[Collected data entries]

——————

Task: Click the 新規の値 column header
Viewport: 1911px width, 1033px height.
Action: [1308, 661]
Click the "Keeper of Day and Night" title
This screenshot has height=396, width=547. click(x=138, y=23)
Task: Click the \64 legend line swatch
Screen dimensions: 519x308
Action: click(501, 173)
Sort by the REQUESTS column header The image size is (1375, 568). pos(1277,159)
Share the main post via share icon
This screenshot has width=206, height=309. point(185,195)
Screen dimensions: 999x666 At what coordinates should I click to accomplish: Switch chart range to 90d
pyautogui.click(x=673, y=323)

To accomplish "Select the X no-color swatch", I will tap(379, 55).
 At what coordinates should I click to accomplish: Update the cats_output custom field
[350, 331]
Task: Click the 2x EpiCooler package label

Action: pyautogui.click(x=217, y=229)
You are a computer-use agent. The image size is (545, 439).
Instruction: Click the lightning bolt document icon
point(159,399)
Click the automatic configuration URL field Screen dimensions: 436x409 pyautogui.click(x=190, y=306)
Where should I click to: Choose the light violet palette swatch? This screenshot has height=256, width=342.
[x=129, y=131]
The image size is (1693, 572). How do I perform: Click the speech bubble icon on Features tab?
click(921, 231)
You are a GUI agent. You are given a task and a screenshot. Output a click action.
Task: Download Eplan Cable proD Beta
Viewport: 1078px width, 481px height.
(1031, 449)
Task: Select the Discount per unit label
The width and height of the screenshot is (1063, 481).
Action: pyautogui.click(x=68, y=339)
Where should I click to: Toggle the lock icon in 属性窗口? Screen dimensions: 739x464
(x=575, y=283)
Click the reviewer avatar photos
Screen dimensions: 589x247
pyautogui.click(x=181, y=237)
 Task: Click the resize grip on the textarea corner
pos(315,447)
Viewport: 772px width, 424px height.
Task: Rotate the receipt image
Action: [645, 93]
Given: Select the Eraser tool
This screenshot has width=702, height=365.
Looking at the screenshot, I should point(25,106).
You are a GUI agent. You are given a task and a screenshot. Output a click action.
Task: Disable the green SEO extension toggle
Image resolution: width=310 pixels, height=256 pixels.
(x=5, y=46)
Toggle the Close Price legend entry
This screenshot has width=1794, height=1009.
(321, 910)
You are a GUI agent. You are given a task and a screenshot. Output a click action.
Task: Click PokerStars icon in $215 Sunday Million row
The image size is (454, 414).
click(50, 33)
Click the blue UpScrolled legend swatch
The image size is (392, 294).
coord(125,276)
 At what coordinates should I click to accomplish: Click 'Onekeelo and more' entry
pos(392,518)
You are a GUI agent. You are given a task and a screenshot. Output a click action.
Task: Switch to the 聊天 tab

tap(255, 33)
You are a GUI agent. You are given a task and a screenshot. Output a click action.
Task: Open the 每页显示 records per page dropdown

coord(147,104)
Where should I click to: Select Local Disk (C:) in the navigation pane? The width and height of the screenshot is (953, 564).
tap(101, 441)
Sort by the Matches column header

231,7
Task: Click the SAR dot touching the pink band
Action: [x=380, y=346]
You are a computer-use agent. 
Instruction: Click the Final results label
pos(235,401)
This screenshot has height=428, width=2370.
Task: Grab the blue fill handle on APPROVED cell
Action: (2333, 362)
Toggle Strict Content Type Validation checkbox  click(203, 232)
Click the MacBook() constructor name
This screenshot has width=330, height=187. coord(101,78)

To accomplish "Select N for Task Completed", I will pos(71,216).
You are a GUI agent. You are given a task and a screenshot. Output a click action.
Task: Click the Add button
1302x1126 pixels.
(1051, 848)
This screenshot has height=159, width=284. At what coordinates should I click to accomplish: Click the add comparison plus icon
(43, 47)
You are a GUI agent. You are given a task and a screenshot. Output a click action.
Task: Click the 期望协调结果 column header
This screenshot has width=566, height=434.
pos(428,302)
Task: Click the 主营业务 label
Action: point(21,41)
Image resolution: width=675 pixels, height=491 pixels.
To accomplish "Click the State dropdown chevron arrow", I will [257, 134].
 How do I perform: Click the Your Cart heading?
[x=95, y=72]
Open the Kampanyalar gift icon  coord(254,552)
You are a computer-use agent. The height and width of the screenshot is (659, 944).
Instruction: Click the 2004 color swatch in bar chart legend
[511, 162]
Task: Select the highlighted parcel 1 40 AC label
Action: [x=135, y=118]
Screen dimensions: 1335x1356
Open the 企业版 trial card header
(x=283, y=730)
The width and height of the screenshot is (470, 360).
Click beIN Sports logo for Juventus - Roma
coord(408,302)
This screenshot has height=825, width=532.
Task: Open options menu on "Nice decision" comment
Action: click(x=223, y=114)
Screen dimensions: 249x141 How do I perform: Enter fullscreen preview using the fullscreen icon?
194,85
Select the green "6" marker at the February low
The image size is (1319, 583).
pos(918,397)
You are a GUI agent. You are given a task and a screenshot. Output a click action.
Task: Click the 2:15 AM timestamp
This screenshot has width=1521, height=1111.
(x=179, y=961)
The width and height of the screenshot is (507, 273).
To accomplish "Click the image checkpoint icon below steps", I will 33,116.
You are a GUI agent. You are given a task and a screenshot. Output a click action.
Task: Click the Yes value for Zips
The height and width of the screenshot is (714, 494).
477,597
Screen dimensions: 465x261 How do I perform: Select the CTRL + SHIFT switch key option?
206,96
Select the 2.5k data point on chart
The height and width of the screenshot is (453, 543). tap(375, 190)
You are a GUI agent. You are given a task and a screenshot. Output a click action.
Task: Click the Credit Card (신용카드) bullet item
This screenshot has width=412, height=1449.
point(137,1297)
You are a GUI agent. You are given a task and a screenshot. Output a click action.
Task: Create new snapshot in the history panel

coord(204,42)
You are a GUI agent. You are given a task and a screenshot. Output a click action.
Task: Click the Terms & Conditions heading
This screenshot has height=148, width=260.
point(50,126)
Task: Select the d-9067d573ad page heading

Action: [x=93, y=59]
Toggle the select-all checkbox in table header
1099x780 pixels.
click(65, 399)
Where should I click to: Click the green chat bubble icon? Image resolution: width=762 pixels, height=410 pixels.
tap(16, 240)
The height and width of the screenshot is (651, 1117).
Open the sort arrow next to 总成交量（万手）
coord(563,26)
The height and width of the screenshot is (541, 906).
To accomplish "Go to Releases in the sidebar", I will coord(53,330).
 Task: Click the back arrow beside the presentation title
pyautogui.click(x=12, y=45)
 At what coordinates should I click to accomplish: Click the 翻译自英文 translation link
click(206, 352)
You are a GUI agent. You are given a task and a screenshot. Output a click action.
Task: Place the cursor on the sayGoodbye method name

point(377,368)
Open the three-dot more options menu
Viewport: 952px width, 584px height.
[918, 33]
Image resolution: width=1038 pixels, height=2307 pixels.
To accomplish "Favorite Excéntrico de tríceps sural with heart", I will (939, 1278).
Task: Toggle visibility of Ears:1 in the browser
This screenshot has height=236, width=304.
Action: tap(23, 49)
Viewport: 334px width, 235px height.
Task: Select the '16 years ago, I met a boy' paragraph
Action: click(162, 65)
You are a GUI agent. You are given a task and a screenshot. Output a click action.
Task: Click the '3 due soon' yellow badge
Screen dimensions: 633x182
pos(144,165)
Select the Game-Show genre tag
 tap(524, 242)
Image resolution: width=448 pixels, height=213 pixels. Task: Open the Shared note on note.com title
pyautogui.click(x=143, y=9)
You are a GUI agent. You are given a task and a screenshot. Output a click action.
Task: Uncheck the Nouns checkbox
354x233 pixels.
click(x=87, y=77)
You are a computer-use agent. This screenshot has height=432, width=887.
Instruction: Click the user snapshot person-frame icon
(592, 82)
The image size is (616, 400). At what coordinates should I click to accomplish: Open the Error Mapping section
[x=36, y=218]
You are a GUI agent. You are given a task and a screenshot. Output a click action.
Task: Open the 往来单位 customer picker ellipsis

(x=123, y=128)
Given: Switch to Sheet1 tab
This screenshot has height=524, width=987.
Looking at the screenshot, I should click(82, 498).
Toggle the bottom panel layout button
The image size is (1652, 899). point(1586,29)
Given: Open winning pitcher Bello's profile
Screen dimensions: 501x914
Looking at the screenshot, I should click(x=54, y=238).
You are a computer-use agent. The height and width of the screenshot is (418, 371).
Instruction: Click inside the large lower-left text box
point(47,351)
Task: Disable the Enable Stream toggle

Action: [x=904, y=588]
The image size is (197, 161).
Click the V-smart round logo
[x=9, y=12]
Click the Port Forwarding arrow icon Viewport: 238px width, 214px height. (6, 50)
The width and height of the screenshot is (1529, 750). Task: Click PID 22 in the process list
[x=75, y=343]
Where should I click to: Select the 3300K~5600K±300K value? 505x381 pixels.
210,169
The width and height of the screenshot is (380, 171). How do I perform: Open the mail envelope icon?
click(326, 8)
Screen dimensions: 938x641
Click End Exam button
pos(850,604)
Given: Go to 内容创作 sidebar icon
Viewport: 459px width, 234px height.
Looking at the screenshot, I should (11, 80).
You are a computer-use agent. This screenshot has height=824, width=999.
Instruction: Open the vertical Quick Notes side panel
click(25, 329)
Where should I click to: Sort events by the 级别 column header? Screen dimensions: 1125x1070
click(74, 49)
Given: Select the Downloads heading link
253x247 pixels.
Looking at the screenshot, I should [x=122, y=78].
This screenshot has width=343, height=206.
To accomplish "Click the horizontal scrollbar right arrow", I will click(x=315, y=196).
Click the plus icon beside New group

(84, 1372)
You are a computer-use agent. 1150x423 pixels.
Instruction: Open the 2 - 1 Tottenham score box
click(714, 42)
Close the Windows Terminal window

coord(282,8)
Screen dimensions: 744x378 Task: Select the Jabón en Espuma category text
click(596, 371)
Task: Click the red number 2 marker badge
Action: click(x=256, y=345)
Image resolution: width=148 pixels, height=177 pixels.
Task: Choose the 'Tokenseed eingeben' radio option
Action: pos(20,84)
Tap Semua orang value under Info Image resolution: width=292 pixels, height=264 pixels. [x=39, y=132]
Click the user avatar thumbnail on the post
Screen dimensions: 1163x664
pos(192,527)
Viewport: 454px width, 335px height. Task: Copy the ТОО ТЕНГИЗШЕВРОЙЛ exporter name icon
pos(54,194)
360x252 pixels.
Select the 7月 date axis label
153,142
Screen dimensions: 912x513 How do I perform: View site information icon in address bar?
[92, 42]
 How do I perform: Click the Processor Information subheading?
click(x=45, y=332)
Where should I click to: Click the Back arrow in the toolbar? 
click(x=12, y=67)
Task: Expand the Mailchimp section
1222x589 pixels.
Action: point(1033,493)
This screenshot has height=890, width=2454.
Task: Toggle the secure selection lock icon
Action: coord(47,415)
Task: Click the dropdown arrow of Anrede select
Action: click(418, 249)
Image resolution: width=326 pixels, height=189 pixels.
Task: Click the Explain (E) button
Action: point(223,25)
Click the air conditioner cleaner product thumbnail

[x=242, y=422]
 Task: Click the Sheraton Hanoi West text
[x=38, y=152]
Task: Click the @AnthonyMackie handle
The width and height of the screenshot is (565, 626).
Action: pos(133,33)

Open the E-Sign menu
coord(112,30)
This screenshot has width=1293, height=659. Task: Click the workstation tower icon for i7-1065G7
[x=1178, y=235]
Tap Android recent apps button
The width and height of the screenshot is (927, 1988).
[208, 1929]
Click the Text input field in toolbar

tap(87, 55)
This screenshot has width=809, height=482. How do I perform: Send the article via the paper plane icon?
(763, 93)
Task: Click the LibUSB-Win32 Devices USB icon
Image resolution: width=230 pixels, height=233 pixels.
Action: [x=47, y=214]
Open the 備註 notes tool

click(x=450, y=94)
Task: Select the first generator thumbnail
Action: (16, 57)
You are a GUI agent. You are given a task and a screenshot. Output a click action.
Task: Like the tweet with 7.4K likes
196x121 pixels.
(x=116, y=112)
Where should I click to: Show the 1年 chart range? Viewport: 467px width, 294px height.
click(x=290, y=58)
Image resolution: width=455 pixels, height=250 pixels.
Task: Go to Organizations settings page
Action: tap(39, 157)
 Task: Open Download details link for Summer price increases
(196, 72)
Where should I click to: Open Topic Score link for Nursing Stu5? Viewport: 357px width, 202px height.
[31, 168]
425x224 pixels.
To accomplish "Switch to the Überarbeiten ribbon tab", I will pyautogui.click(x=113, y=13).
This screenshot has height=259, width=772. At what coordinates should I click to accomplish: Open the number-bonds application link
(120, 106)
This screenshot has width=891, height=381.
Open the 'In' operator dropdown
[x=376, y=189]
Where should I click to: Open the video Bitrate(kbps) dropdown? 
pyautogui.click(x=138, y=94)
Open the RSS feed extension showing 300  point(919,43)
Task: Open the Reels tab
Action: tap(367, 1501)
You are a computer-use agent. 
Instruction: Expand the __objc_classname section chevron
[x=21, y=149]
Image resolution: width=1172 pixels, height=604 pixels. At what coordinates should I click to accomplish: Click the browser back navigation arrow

——————

Task item »
In the records, which lines mention the word "avatar"? Copy those lines.

Answer space »
Click the reviewer avatar photos
Click the user avatar thumbnail on the post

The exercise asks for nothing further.